**EXERCISE DIRECTIONS**
Reproduce the material from its first line through the line containing "at that location.", leaving out the pictures.

**Records from a data collection**
★ ★ ★ ★ ★ ★ ★

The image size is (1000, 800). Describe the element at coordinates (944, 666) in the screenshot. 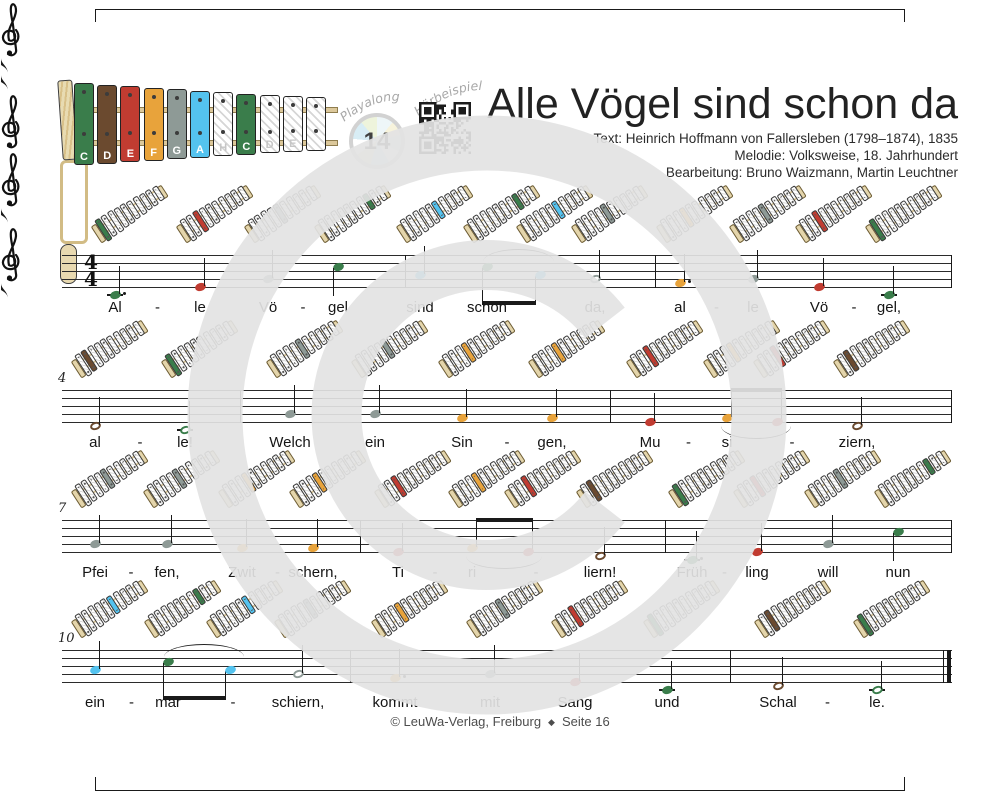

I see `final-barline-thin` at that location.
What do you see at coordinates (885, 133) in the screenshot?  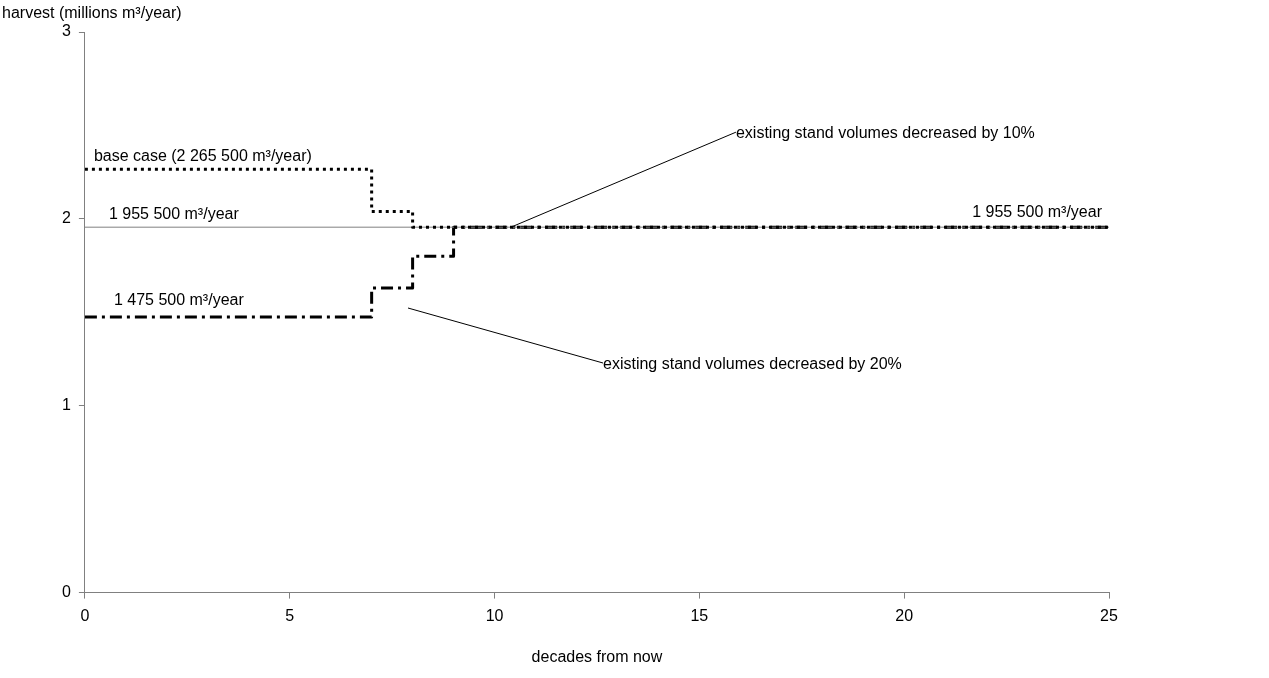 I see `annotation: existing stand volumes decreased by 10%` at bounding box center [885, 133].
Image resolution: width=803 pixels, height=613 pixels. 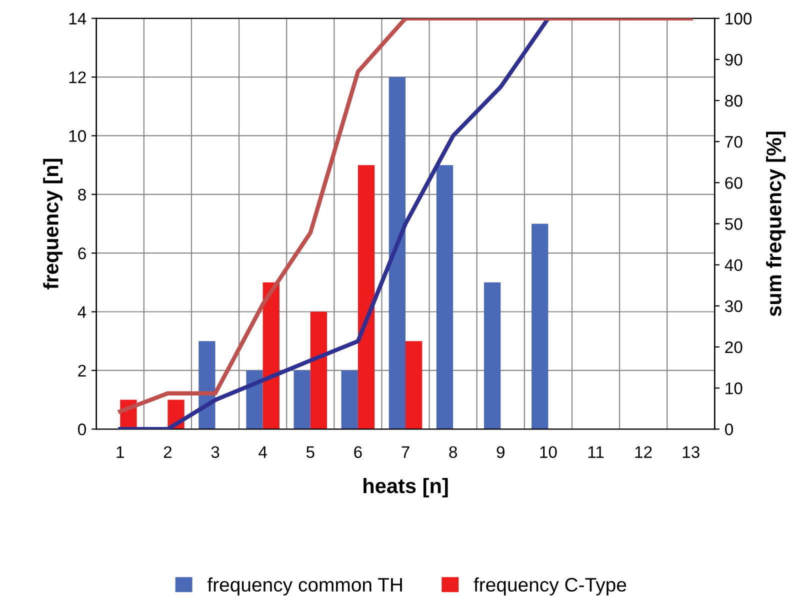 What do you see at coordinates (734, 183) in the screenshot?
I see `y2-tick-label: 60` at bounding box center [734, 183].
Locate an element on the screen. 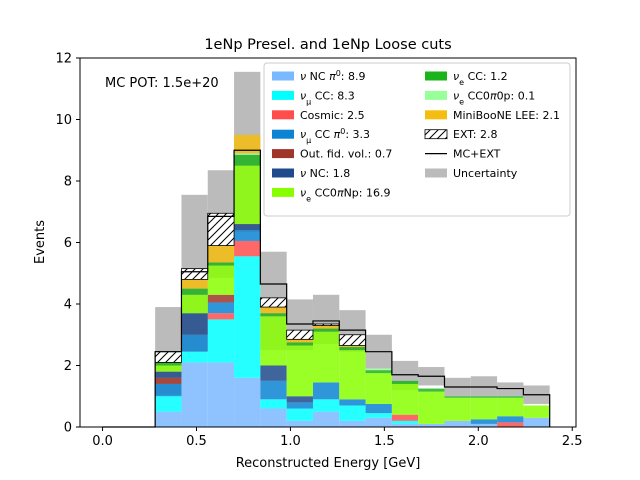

★ ★ ★ ★ ★ ★ ★

**OUTPUT**
The image size is (1000, 800). Describe the element at coordinates (944, 666) in the screenshot. 

I see `final-barline-thin` at that location.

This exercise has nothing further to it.